*Required tasks*:
1. List every percentage that appears as a figure in the editor's note.
2. Reproduce the stretch of the editor's note from "The President of" through "prosperity is concerned.".

--- Quoted passage ---

Fisheries and Agriculture: the sleeping giants

By Penda Jonas Hashoongo
September 2015
Editors Note

The President of the Republic of Namibia, Dr. Hage Geingob, at a recent launch of a continental publication expressed the need for Africans to, in the larger scheme of things, take charge of their own prosperity. When placed in the context of Namibia, one could easily identify Agriculture and Fisheries as the two sectors that still have a lot to offer where the country’s prosperity is concerned.

The Fisheries sector is one of the more significant contributors to our country’s GDP in addition to coming up with a quarter of the country’s exports on any financial year. This already shows how vital the fishing sector is to Namibia. This figure, however, would give the illusion that Namibians are benefiting immensely from this sector beyond the level of consumption. That would be the case until they find out that the same sector which is responsible for 25% of the country’s merchandised exports only uses 0.4% of the country’s workforce to do so. This is a tattletale sign that the sector, despite its 7% contribution to the GDP, still has a lot to offer.

--- Material provided ---

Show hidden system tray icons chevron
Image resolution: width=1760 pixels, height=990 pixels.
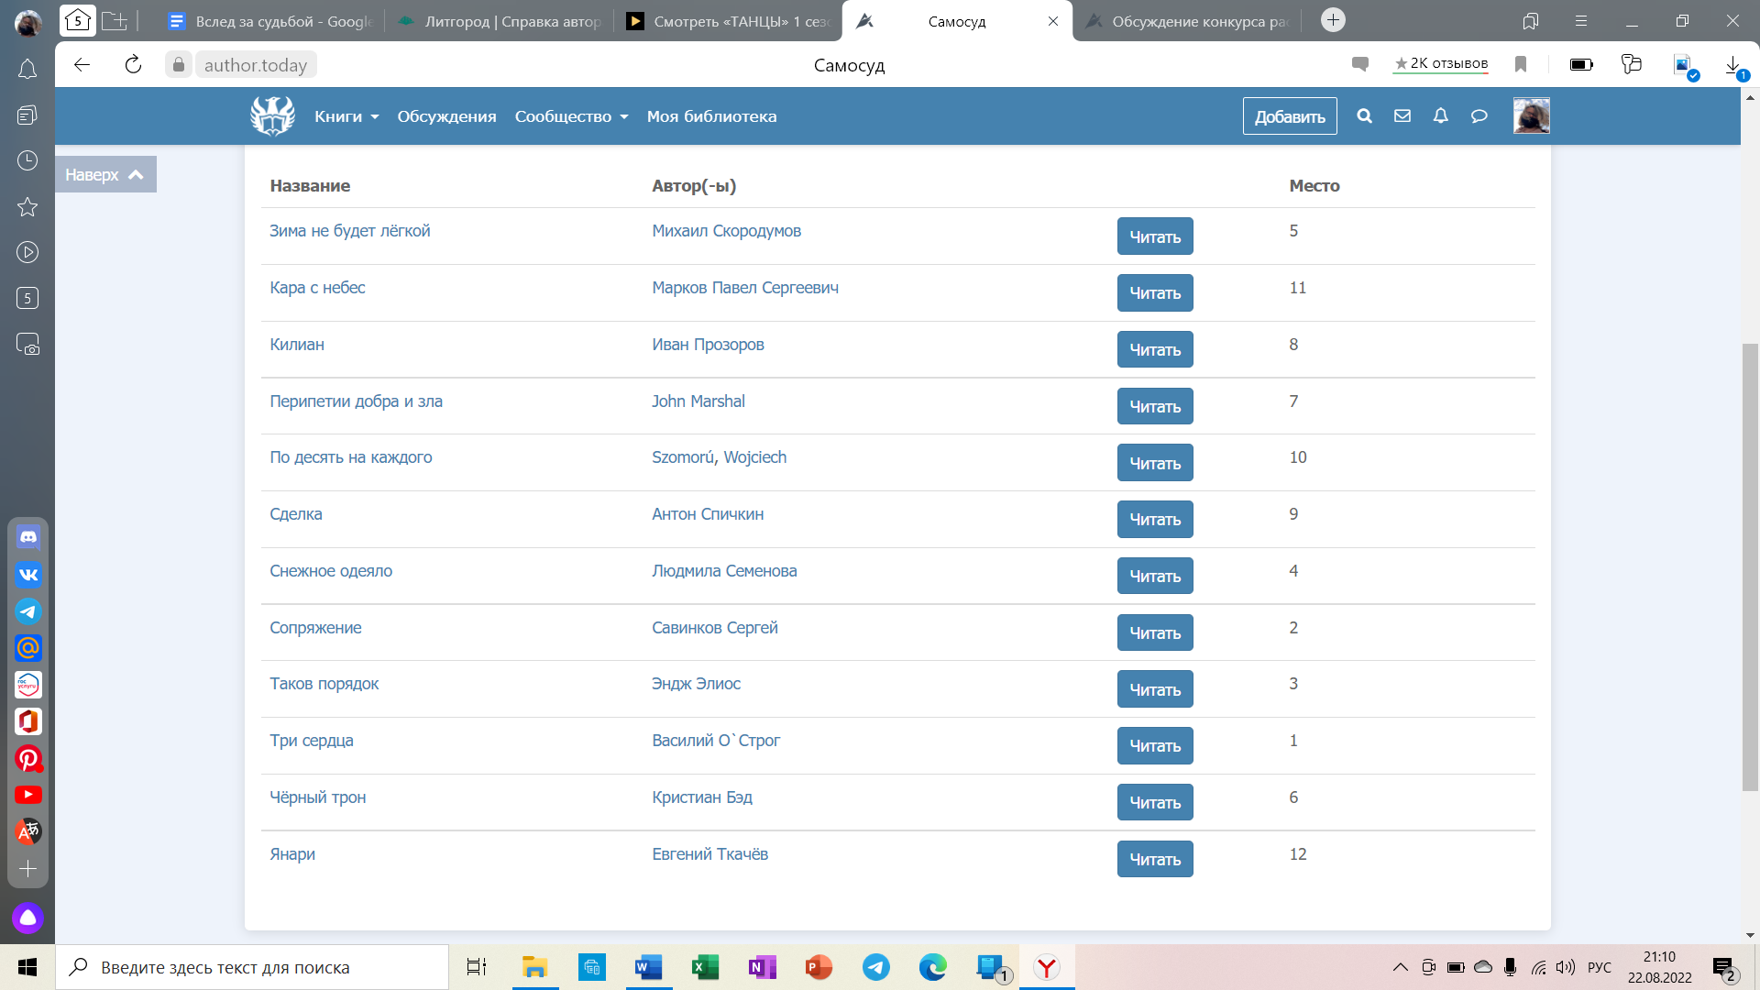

---

*Task-by-task outputs*:
1. 25%, 0.4%, 7%

2.
The President of the Republic of Namibia, Dr. Hage Geingob, at a recent launch of a continental publication expressed the need for Africans to, in the larger scheme of things, take charge of their own prosperity. When placed in the context of Namibia, one could easily identify Agriculture and Fisheries as the two sectors that still have a lot to offer where the country’s prosperity is concerned.